With the introduction of the COVID-19 vaccine, MSU Health Care Pharmacy staff stepped up in a new way. When Gov. Gretchen Whitmer and the Michigan Pharmacists Association expanded the role of administering vaccines to include pharmacy technicians, Campbell encouraged her staff to look into the program in early 2021.
Technician Mary Passage was among the first to volunteer to complete the training and participate in the vaccine rollout. Passage, an MSU alumna, began working as a student employee for the Clinical Center Pharmacy before being offered a full-time technician position in 2001. Having been a part of MSU Health Care for over 24 years, the pandemic provided an opportunity to further expand her role.

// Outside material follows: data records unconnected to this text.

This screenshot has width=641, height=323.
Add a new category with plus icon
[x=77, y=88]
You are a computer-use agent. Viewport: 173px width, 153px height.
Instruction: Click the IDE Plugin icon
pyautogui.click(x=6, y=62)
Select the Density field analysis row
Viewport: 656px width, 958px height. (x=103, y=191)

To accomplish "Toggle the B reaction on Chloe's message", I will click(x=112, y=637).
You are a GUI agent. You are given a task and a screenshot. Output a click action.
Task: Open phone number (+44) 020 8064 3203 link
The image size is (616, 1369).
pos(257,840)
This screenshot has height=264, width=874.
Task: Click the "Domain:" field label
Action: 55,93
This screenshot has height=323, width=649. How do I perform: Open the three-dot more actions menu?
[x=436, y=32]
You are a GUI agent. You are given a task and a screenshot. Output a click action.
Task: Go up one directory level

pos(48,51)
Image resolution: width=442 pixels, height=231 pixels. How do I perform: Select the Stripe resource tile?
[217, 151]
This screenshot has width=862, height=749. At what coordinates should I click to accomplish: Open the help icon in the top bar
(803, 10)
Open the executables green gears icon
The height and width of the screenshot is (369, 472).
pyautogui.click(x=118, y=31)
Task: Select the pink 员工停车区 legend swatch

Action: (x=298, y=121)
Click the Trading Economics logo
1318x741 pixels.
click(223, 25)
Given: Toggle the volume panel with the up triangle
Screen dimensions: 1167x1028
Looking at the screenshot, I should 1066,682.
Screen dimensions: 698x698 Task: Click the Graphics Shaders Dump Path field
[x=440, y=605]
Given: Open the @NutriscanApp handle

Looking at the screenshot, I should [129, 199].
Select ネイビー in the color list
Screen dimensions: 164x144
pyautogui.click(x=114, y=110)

“It was becoming more and more clear that pharmacies would be vital in administering the COVID vaccine as soon as it was made available to the entire population,” Passage said. “I also thought about all the volunteer vaccinators at the MSU Pavilion and knew that having the training would mean being able to help in more ways. A return to ‘normal’ was something that could be reached by vaccinations, and I wanted to be a part of making that happen.”
Since May 2021, MSU Health Care Pharmacy has administered 2,000 COVID-19 vaccinations. In addition, Passage and other MSU Health Care Pharmacy staff have stayed up-to-date on regulations and information about COVID-19, providing the most accurate information and support for their customers.
This fall brings yet another challenge for the MSU Health Care Pharmacy, with the overlap of COVID-19 vaccinations and flu season. A new scheduling tool is set to be implemented in October, allowing customers to schedule their flu shots in addition to COVID-19 boosters and other vaccines. It may seem like a lot, but Campbell says her pharmacy staff are ready to go.
“We have our workflow in place, and we’ve been vaccinating for awhile now,” Campbell said. “We were probably one of the first pioneers in vaccinating large groups. We’ve always had a presence at the MSU Benefits Fair at Breslin Center, where we vaccinated close to 1,000 people a day with flu shots. For us, it’s a very natural fit to be able to vaccinate at peak times. I anticipate it to go very well.”